The blast which occurred on June 23 last year claimed lives of two security aides, while scores of Zanu-PF supporters, including top government officials, were injured.

Almost a month after the incident, Mnangagwa told Zanu-PF candidates who excelled in the harmonised polls that "we now have the knowledge of who did it". Despite police dangling a $100 000 reward for information leading to the arrest of the suspects; it seems no inroads have been made till to date.

Police spokesperson Assistant Commissioner Paul Nyathi yesterday said the matter was still under investigation.

"That case is under investigation and there is a team that is in Bulawayo working on the matter," that's all Nyathi could say when contacted by Daily News.

As the hunt for suspects intensified days after the explosion, police arrested and briefly dragged to court two suspects - Douglas Musekiwa and John Zulu - from Old Pumula suburb.

After having spent almost a week in incarceration, it later turned out that the suspects were merely touts operating from Old Pumula Bus Terminus.

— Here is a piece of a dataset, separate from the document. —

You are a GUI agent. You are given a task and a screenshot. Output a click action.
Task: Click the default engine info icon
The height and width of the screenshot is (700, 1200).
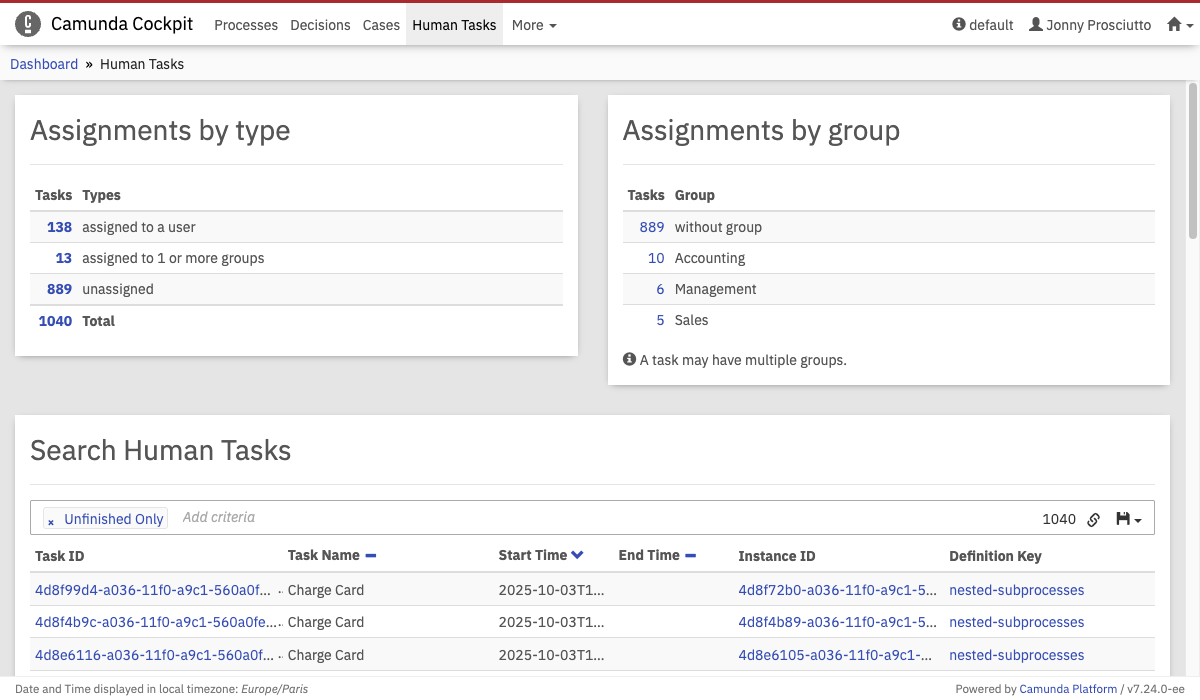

They were released as the law enforcers apparently failed to stitch up evidence against them.

In a desperate bid to get to the bottom of the matter, government hired seven Belarusian ballistics experts to assist the multi-agency security team investigating the grenade attack.

This brought the number of foreign investigators assisting the local team to 11 after four Russian experts had earlier on reportedly been engaged into the investigations as well.

Police sources then revealed that the investigations by the Russians revealed that the explosive used in carrying out the attack was a grenade made in the former Soviet Union, which was lobbed towards the direction of Mnangagwa and his entourage as they were leaving the high table.

Observers have strongly argued that the bomb blast was an inside job, mostly likely to have been fuelled by the factional tensions in the ruling Zanu-PF party.

In an interview with the BBC in July last year, Mnangagwa gave credence to these suspicions when he told the interviewer that his "hunch without evidence" was that loyalists of former president Robert Mugabe and his wife, Grace, were behind the attack.

Political analyst Dumisani Nkomo yesterday said it was a curious situation because "it either means the State apparatus which is tasked with investigating is clueless and incompetent and probably good at intimidating unarmed civilians or the whole thing is an inside job or a smokescreen.

"Surely how can the country be safe when those mandated to do so are still to have arrested a single person or produced a conclusive report such a long time afterwards?"